Don’t be surprised that you didn’t know Kansas City owns a farm — and a cutting-edge farm at that.
Danny Rotert, a longtime political insider to Kansas City government, had never heard of it until a couple of months ago.
“I didn’t know it existed,” said Rotert, spokesman for Mayor Sly James. “I just had no idea.”
Yet the farm puts Kansas City in the forefront of other large cities nationwide.
And it’s all because of sewer sludge.
Every city produces tons of it, and every city tries to figure out what to do with it.
Kansas City’s solution: Use it as fertilizer on 1,340 acres it owns along the Missouri River next to the Birmingham wastewater treatment plant.
Corn and soybeans are the main crops, and when harvested they are sold to the expanding fuel-production industry to make biofuel — the crops are not intended for human consumption.

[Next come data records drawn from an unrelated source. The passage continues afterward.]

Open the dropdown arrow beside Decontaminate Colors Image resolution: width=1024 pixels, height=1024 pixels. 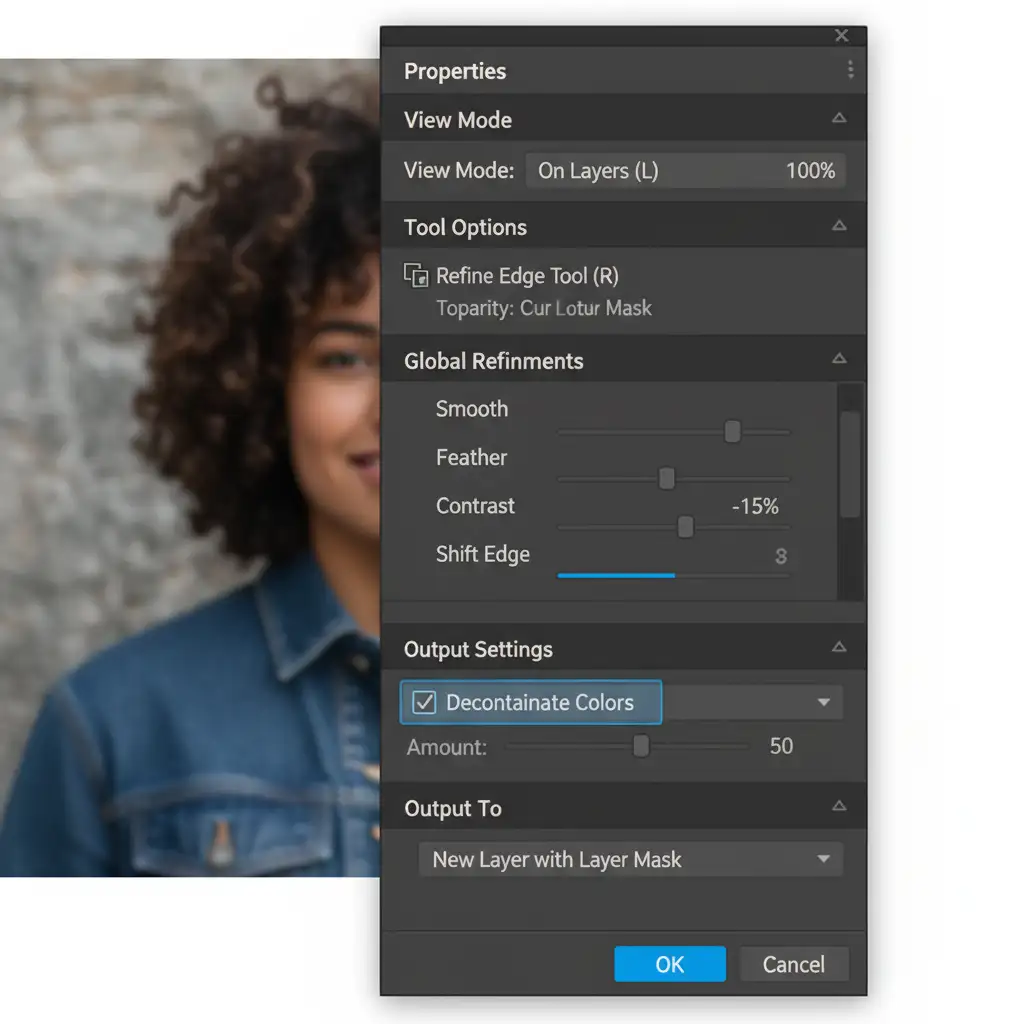click(823, 703)
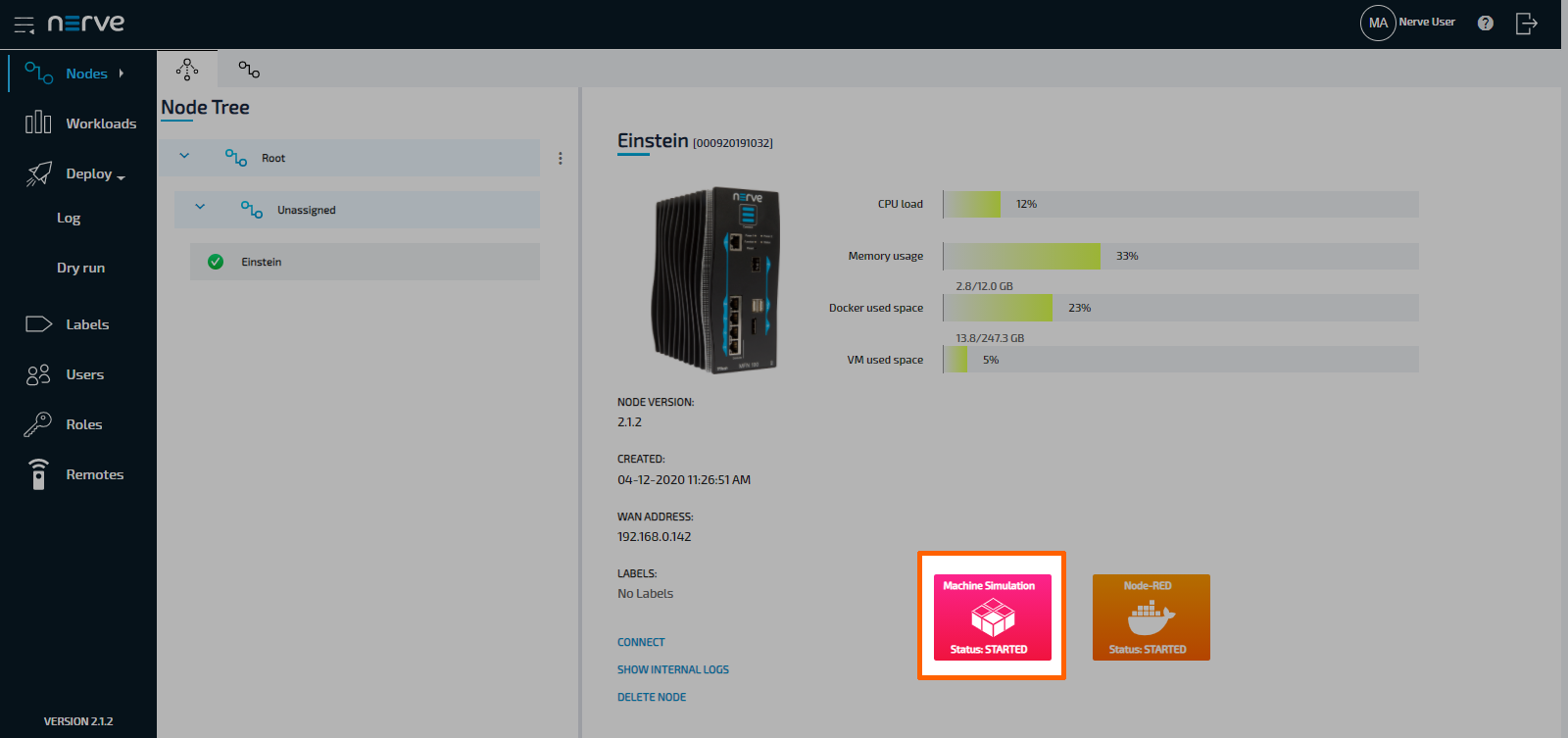Switch to the node list view tab

(x=249, y=70)
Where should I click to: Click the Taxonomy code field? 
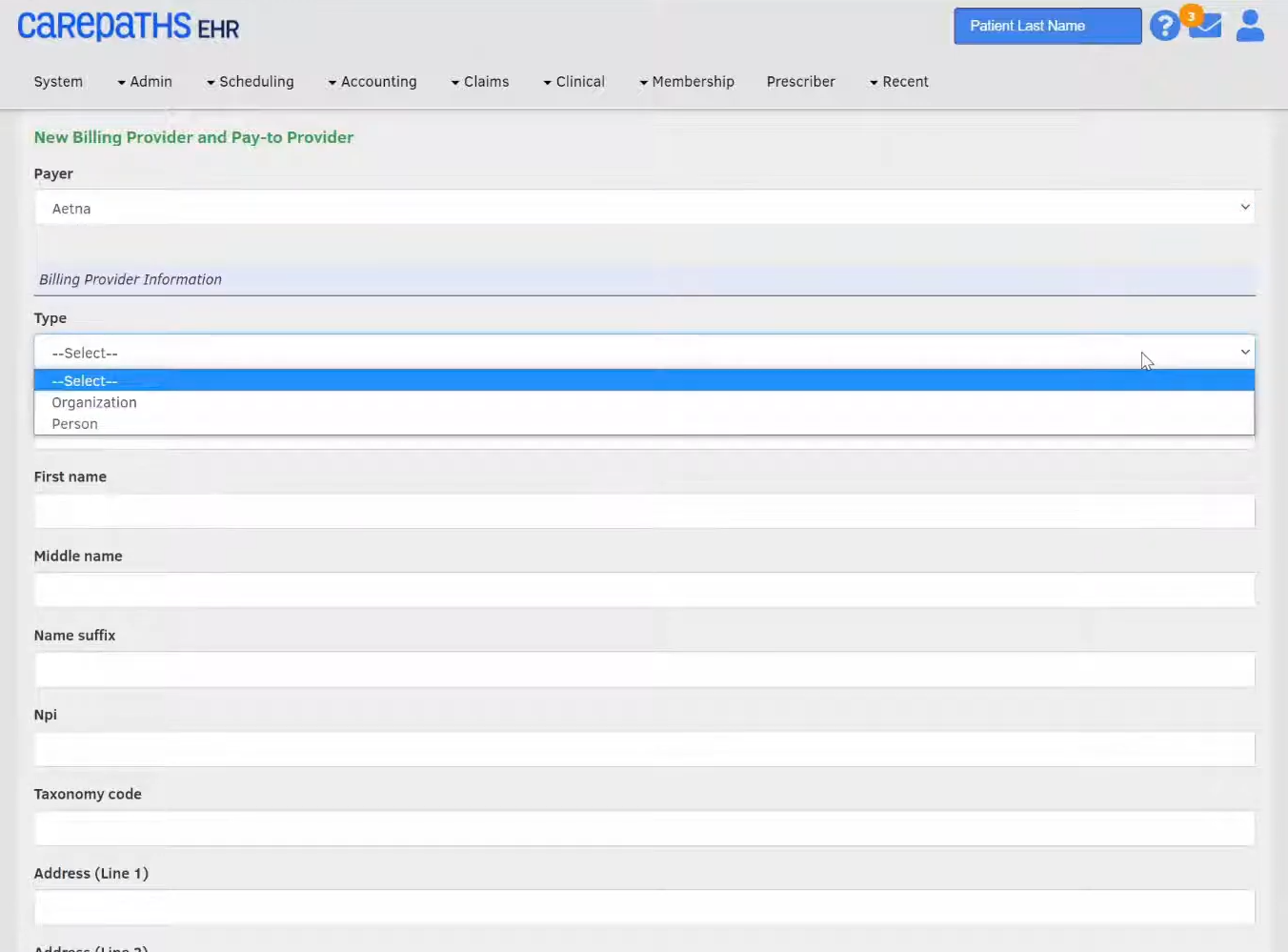tap(644, 829)
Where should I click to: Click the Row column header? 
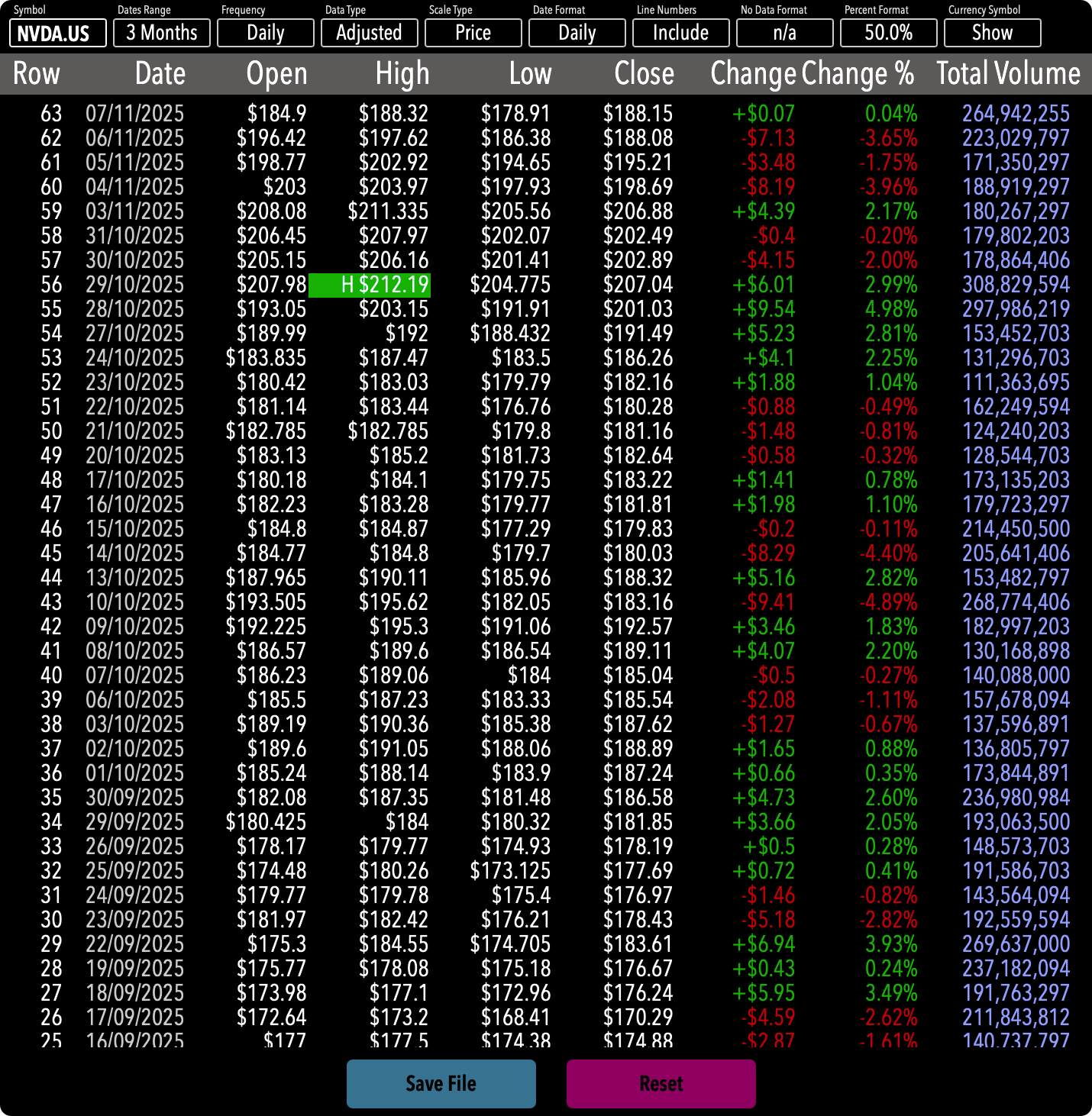(x=37, y=74)

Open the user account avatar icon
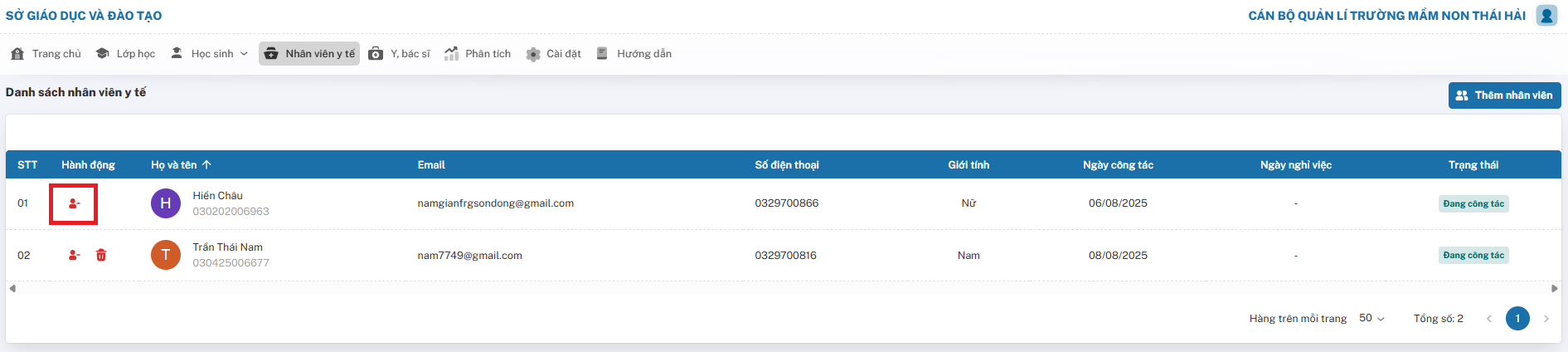coord(1546,16)
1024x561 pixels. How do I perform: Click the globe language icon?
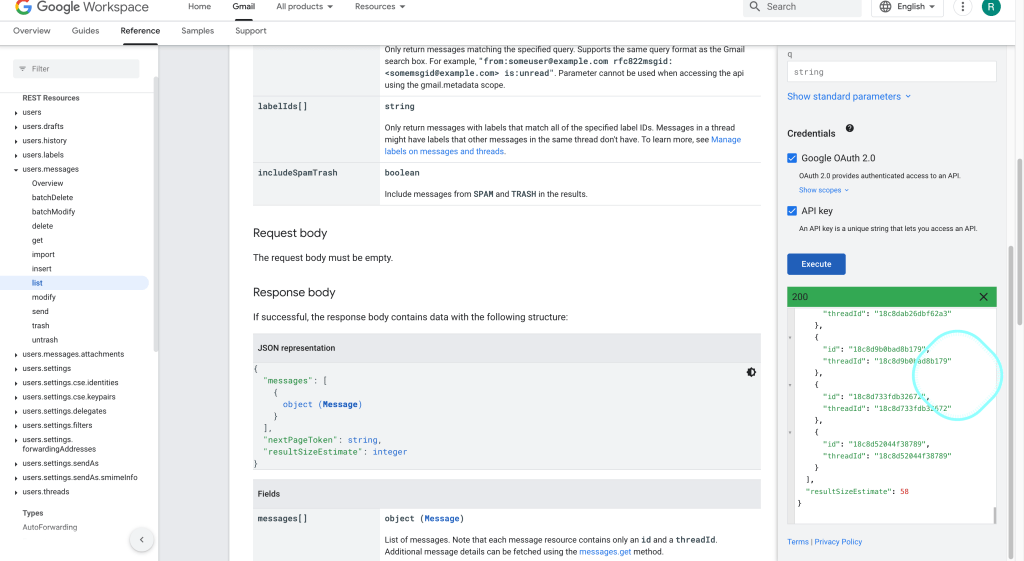[x=886, y=7]
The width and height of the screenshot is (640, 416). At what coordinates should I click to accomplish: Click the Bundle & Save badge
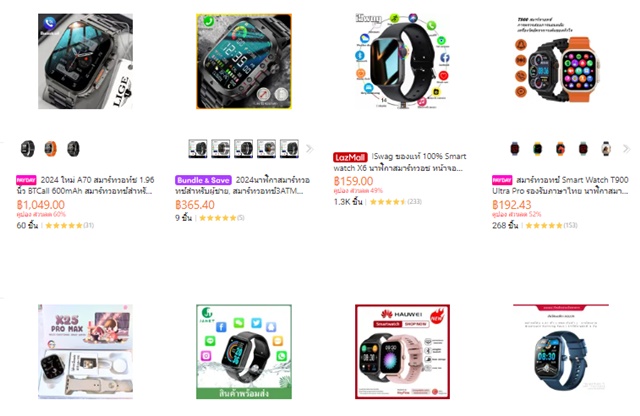tap(204, 180)
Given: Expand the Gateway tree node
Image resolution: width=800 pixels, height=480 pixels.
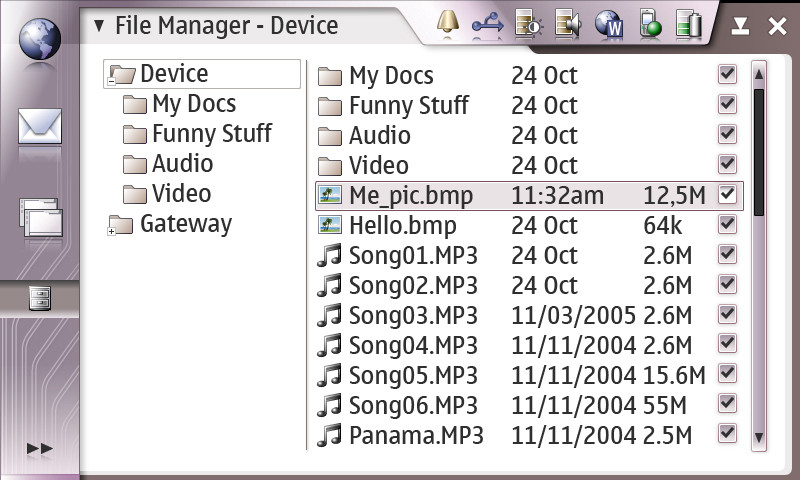Looking at the screenshot, I should pos(113,231).
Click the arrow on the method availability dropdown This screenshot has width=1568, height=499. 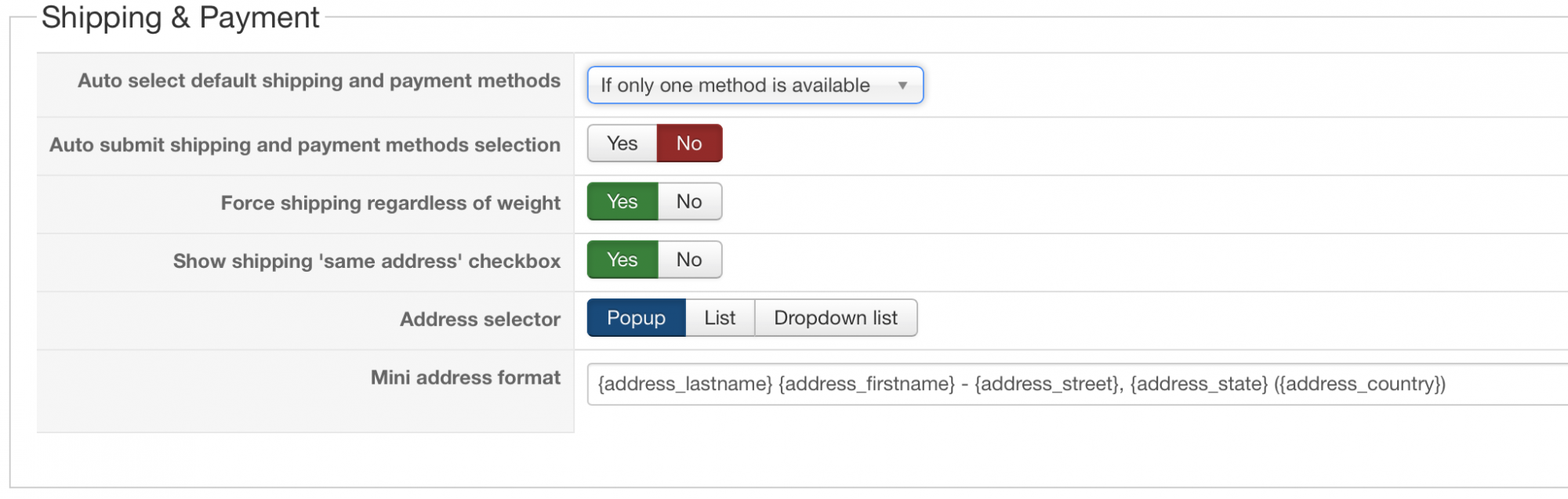[x=902, y=85]
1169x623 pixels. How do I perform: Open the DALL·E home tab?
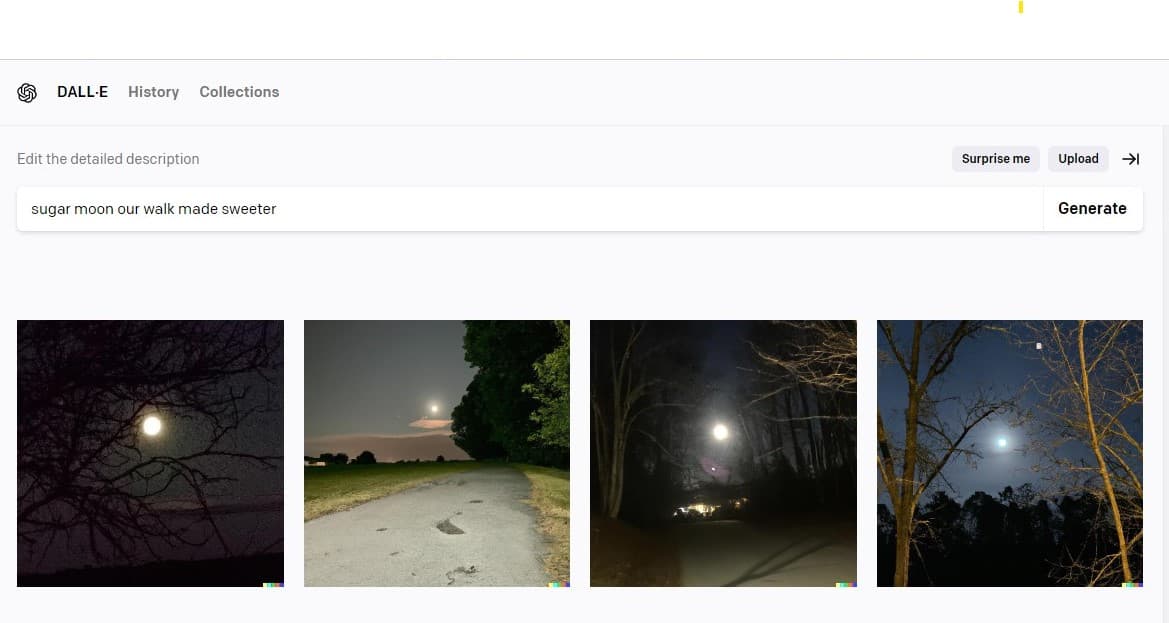click(83, 92)
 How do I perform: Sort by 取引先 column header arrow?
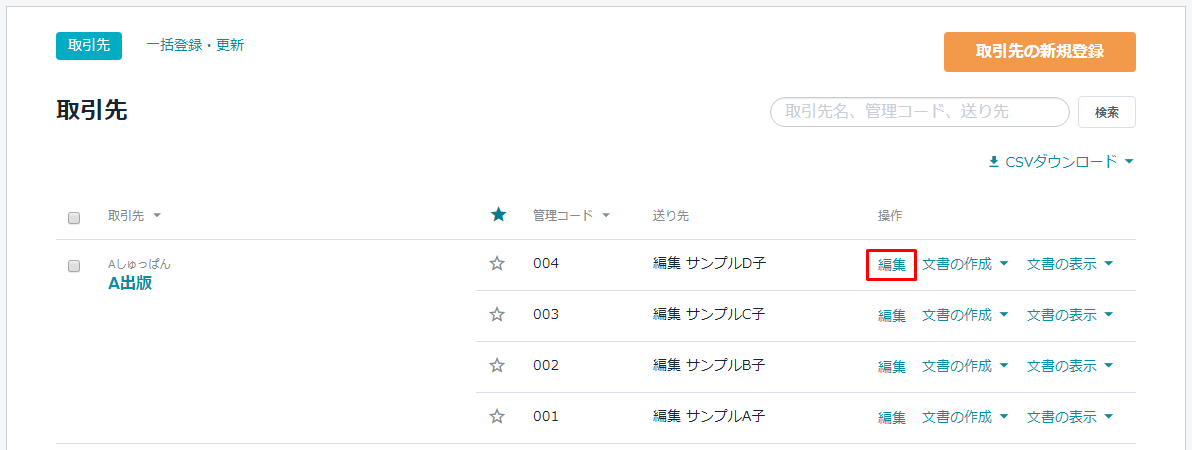(157, 216)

The ingenious part of the equation is that Kansas City has made $2.1 million in net income over the past six years doing something that used to cost it money.
“That is fantastic,” said Tammy Zborel, who works with a sustainability program for the National League of Cities. “That is not a common practice for cities to engage in that level of farming.”
The city used to burn all its waste in incinerators.
“That is an expensive process that takes a lot of water, takes a lot of gas, takes a lot of electricity, and it leaves us with a fairly inert ash,” said Kurt Bordewick, manager of the Water Services’ wastewater treatment division.
Applying sludge to land as fertilizer was another way to get rid of it, but finding enough land or even farmers who would use it was often difficult.
To dispose of the waste from the Birmingham plant, the city in the mid-1970s bought 300 acres on Missouri River bottomland and dug two lagoons to store the waste. Every two years the lagoons would be cleaned out, and some of the waste would be applied to the ground.
In the 1980s, the city purchased digesters that would remove the water from the waste, creating “biosolids,” or what became the city’s wonder fertilizer.
A few years later, the city purchased 600 more acres from farmers and put in another lagoon.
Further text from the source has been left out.